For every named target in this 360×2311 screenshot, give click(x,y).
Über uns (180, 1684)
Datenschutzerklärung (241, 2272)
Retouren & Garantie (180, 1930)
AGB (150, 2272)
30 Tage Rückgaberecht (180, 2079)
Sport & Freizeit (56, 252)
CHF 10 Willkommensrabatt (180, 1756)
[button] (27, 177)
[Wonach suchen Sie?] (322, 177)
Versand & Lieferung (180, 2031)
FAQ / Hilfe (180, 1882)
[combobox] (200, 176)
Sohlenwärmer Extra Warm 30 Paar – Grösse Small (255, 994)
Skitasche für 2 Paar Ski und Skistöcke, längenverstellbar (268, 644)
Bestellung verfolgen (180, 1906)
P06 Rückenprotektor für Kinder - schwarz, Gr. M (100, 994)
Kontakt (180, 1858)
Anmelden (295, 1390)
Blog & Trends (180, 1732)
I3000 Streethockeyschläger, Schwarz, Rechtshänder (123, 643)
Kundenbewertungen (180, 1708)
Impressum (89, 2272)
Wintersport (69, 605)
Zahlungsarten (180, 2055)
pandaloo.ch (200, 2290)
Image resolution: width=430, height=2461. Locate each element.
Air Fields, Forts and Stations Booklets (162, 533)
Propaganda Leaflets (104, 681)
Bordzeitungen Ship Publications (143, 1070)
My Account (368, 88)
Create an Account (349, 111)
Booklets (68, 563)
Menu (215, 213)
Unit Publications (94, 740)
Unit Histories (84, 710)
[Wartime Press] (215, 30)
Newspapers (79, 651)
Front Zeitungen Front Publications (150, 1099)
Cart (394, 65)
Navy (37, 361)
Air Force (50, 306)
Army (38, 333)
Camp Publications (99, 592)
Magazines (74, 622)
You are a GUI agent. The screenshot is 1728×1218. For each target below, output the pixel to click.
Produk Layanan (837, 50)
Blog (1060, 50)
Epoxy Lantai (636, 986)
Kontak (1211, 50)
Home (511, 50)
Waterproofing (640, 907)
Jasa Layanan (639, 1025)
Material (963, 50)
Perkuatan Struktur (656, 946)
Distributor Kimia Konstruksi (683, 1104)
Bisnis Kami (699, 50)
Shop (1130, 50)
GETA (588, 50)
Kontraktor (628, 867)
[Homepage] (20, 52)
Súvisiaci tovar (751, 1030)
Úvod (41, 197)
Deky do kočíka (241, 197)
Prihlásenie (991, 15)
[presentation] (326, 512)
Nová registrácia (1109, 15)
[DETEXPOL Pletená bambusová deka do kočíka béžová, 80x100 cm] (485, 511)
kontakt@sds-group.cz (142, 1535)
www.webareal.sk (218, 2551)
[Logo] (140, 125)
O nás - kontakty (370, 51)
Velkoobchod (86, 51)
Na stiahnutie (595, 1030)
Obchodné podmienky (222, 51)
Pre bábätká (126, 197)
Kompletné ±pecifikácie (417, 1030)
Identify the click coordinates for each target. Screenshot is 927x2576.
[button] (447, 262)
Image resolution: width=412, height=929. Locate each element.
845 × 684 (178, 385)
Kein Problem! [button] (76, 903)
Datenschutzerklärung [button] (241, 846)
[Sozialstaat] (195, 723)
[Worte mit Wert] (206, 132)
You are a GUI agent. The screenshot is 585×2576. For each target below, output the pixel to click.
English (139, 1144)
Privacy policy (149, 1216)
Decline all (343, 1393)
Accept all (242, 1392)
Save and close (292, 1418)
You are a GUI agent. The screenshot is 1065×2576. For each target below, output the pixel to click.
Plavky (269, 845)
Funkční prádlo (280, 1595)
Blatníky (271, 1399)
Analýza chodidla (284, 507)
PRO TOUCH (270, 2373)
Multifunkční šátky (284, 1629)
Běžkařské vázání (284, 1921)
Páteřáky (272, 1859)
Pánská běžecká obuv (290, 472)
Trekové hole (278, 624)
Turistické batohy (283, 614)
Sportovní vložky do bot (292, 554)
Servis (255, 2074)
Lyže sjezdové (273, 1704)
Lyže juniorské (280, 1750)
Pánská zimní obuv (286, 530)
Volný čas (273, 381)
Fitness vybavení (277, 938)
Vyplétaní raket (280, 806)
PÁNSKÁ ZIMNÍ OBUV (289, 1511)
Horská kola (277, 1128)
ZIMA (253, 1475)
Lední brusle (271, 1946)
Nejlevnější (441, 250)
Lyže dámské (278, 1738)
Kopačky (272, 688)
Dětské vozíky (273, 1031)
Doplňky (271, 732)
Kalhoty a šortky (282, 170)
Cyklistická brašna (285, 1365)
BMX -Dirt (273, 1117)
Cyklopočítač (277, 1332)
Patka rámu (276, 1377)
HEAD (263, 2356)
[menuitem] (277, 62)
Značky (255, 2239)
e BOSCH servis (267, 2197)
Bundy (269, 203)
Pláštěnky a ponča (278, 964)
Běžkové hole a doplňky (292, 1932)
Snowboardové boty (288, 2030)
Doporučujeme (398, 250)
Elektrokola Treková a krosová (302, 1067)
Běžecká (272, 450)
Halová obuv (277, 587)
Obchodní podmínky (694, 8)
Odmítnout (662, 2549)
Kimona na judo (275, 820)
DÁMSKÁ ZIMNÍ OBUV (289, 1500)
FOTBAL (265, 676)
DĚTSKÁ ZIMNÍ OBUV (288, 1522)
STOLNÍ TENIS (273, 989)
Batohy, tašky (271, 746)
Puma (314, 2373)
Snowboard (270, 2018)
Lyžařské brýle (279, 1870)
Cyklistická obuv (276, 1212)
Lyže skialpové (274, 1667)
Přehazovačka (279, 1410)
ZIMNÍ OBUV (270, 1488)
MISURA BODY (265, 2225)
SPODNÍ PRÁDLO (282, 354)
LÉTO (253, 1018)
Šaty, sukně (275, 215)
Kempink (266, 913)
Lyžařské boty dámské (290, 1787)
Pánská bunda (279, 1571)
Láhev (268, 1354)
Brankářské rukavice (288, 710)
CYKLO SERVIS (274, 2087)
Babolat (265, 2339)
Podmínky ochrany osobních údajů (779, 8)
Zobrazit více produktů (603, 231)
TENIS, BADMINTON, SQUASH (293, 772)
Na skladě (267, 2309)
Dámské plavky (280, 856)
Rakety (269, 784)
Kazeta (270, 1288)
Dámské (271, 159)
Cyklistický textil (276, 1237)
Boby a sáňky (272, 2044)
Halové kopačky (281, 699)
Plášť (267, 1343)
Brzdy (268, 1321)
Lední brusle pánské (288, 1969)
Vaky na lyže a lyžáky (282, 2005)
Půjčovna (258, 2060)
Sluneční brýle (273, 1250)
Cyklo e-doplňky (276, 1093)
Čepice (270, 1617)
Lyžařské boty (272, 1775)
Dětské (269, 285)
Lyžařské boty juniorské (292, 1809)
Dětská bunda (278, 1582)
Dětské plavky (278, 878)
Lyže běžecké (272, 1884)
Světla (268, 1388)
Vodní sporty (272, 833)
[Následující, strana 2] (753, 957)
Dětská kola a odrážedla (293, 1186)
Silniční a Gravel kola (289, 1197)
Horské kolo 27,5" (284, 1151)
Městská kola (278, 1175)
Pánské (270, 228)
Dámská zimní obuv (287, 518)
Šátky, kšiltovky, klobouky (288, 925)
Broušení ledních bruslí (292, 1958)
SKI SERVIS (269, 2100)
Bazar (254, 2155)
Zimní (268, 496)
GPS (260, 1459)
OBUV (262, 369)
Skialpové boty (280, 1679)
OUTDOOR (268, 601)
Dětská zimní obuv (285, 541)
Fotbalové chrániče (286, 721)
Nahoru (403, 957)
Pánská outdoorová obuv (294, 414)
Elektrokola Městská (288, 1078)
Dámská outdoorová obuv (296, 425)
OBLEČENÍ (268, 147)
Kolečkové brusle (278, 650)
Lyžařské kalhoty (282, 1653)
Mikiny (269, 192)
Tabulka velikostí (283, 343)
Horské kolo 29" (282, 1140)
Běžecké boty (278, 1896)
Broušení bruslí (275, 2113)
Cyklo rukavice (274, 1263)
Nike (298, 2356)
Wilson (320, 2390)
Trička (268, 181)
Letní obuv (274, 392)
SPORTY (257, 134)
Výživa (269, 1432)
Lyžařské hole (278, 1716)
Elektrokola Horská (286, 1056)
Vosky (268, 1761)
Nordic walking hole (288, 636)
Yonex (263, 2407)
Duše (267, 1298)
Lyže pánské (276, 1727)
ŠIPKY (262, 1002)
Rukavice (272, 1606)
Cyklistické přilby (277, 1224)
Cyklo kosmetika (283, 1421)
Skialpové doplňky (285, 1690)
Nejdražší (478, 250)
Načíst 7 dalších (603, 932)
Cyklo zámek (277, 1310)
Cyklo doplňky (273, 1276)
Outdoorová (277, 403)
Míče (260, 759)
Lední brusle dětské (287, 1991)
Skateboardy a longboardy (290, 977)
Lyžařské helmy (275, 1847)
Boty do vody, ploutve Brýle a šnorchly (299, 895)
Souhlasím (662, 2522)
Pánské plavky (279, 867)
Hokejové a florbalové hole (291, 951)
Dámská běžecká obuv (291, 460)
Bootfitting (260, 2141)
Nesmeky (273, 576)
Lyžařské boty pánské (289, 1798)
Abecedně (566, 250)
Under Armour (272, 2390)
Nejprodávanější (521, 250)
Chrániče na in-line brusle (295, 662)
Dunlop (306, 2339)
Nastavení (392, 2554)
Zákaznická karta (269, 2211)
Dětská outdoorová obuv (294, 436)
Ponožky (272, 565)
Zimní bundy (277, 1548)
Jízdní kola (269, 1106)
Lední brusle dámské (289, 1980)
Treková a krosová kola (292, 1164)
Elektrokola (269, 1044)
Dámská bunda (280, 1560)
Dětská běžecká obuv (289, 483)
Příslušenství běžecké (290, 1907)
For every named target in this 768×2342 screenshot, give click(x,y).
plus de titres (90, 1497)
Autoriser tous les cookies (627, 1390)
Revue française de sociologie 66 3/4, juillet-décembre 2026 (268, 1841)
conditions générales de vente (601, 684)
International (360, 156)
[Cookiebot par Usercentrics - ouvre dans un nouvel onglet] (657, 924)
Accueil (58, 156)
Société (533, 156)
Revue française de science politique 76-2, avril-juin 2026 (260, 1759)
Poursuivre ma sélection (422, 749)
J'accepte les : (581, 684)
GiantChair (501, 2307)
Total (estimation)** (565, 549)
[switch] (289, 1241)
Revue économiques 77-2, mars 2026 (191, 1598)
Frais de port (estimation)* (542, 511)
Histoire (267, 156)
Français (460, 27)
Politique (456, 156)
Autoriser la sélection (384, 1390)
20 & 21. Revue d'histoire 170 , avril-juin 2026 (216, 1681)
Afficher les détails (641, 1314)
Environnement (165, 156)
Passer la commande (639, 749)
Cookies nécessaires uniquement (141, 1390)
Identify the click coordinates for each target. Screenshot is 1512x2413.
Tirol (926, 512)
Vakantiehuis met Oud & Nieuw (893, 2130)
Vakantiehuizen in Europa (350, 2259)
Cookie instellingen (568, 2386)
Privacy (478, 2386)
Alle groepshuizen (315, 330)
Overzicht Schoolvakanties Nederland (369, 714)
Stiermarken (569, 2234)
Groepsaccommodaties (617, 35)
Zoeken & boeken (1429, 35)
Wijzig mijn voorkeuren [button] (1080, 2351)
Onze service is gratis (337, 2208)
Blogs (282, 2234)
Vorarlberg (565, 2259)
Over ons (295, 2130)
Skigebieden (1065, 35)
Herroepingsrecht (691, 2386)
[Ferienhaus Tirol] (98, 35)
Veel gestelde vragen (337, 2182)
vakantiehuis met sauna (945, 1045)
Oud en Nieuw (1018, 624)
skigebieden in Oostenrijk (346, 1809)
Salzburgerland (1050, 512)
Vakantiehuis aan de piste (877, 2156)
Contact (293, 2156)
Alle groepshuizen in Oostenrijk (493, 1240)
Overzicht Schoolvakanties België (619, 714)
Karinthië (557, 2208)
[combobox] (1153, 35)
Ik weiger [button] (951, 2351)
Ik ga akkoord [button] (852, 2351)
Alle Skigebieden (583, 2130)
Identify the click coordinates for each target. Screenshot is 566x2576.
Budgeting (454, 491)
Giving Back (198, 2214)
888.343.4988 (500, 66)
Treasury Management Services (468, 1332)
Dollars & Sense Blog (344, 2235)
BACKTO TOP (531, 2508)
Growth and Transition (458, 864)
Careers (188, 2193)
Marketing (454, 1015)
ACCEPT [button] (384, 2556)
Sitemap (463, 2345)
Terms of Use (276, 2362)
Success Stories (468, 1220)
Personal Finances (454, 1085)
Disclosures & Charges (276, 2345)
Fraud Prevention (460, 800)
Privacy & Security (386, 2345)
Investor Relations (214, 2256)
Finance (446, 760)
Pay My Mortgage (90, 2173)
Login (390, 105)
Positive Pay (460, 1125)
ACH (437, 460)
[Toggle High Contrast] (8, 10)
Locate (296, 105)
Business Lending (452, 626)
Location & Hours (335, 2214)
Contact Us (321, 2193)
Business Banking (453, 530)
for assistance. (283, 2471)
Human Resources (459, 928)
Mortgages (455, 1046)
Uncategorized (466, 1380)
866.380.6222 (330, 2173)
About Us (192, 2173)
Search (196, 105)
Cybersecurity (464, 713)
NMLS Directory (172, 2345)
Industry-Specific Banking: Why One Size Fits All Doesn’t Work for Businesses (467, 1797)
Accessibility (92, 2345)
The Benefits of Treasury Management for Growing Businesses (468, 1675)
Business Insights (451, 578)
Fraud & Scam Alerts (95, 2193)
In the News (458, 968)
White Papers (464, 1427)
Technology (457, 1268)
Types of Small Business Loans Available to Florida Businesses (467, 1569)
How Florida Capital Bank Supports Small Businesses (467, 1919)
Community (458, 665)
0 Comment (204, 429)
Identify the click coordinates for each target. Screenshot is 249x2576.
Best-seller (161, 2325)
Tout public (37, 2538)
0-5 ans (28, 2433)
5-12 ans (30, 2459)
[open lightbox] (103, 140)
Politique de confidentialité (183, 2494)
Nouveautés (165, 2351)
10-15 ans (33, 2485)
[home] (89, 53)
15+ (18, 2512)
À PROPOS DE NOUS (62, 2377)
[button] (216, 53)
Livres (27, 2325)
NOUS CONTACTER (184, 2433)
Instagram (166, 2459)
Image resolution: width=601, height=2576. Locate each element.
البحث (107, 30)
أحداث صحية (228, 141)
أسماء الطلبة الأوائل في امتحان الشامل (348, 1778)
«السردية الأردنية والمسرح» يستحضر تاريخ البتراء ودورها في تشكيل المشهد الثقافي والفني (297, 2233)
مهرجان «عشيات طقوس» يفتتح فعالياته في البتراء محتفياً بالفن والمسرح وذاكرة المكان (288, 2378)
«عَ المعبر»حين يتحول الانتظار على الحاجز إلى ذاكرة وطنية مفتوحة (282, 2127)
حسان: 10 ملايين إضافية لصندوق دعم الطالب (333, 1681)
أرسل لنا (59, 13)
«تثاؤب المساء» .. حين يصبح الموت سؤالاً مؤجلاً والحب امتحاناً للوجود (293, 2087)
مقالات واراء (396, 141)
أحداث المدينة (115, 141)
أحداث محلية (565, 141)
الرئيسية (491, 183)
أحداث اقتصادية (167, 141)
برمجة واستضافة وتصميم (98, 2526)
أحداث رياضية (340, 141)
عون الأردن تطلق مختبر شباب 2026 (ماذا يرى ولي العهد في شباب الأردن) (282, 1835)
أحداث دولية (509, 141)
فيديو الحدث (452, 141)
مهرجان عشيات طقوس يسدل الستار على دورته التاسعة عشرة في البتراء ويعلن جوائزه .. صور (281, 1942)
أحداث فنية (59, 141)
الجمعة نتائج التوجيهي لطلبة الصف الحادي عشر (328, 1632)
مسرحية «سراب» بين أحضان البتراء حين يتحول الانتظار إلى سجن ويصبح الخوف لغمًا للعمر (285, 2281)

#### WHAT YOU ARE ASKED TO DO:
Go through the material and copy each line in which the word "coordinates" occurs.

#### EXPECTED OUTPUT:
Identify the click coordinates for each target. Screenshot is 927x2576.
Identify the click coordinates for each target. Screenshot is 1512x2413.
Identify the click coordinates for each target. Screenshot is 566x2576.
Identify the click coordinates for each target. Screenshot is 249x2576.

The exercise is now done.